Thomas Detter, Author born

Nellie Brown, book

*The birth of Thomas Detter is celebrated on this date in 1830.  He was a Black author and minister.

Thomas Detter was born in Maryland and educated in Washington, D.C., public schools. According to his father's will, he was to have been apprenticed as a shoemaker until his twenty-first birthday. Detter emigrated to San Francisco, California, in 1852, one of many Blacks lured by the economic prospects of gold and silver mining and the greater freedom of the western frontier. He became a community leader, becoming the Sacramento County delegate to the first Colored Citizens of the State of California Convention.  He served on the State Executive Committee and other civil rights organizations. 

Detter campaigned in California, Nevada, Washington, and the Idaho Territory for public education, voting rights, and the admission of testimony by Blacks in court cases. Along with poet James Monroe Whitfield, Detter was among the first Blacks to serve on a jury in Nevada.

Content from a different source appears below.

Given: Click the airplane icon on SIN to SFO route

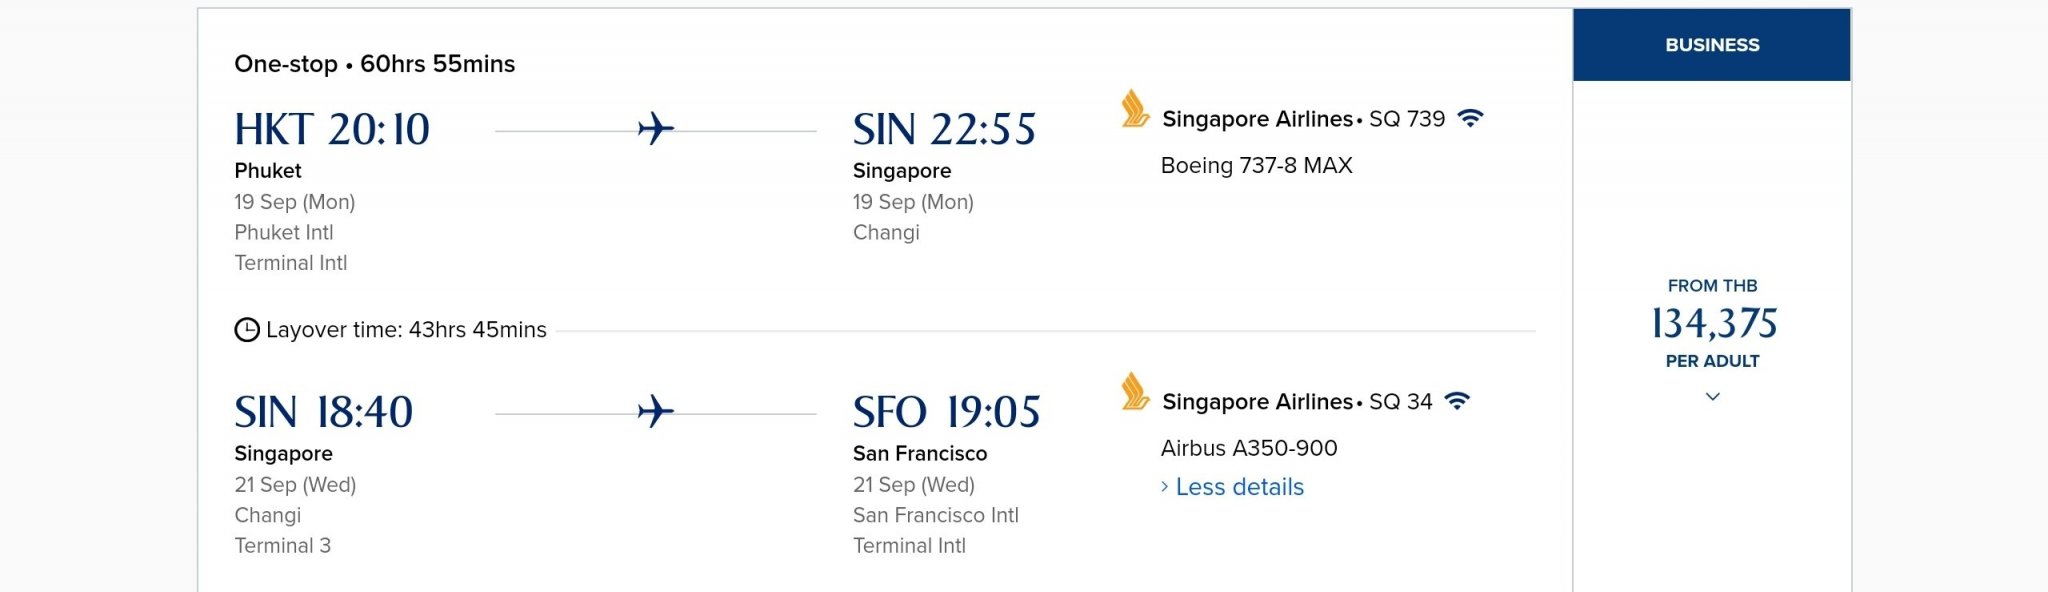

By 1864, Detter was known as “one of the old wheelhorses” of the early Western American Civil Rights movement.  In 1871, when he published Nellie Brown, or The Jealous Wife with Other Sketches, Detter was living in the isolated frontier settlement of Elko, Nevada. Detter was not an unknown writer; his reputation as a correspondent for the San Francisco Elevator and the Pacific Appeal had been established for over a decade. Detter wrote commentaries on national and local social and political issues.

He was an outspoken abolitionist and a fervent supporter of Reconstruction. His newspaper columns often included eulogies for local community leaders, writers, and national figures such as Charles Sumner and Jeremiah B. Sanderson. Perhaps his most unusual contributions were the essays he published about the status and prospects of new gold or silver mines and his descriptions of towns that cropped up in response to the expansion of railroads.

Detter traveled throughout the Pacific Northwest, living in various mining camps and frontier settlements, plying his trade as a barber, selling his patented cough syrups and hair restoratives, and writing articles to encourage blacks to relocate to these newly established towns and territories. His newspaper reports generally focused on the grand natural beauty and the economic opportunities of the expanding territories while emphasizing the abundant rewards that blacks of courage, persistence, and optimism could achieve. 

His only known separately published volume, Nellie Brown, or The Jealous Wife with Other Sketches, includes fiction and essays set in antebellum Virginia and Maryland, Louisiana and Cuba, Idaho, and California. Published in San Francisco and distributed throughout the western United States, Nellie Brown is among our earliest examples of the black literary tradition on the Western frontier. The title story, “Nellie Brown, or The Jealous Wife,” is a novella about the misadventures that occur when greed inspires gossip and emotions overcome logic. It is one of the early examples of “divorce fiction” that was developing in nineteenth-century American literature and, as such, represents a singular innovation in the Black literary tradition. “The Octoroon Slave of Cuba” is an unusual alternative to the tragic mulatto themes of such works as William Wells Brown's Clotel and Frank J. Webb's The Garies and Their Friends. “Uncle Joe” is an adaptation of the Black trickster tale that resembles the later work of Charles Waddell Chesnutt.

Detter's essays are candidly opinionated but insightful and valuable. Whether he was evaluating the impact of the “Central Pacific Railroad,” predicting the prospects of “Idaho City,” or relating the painful folly of racial discrimination during “My Trip to Baltimore,” Detter wrote to inspire and inform his readers. Like his contemporaries, Frances Ellen Watkins Harper, Frederick Douglass, Martin R. Delany, and others, Thomas Detter was an activist writer, an innovator in Black fiction, and a pioneer of the African American press. Thomas Detter died in 1891.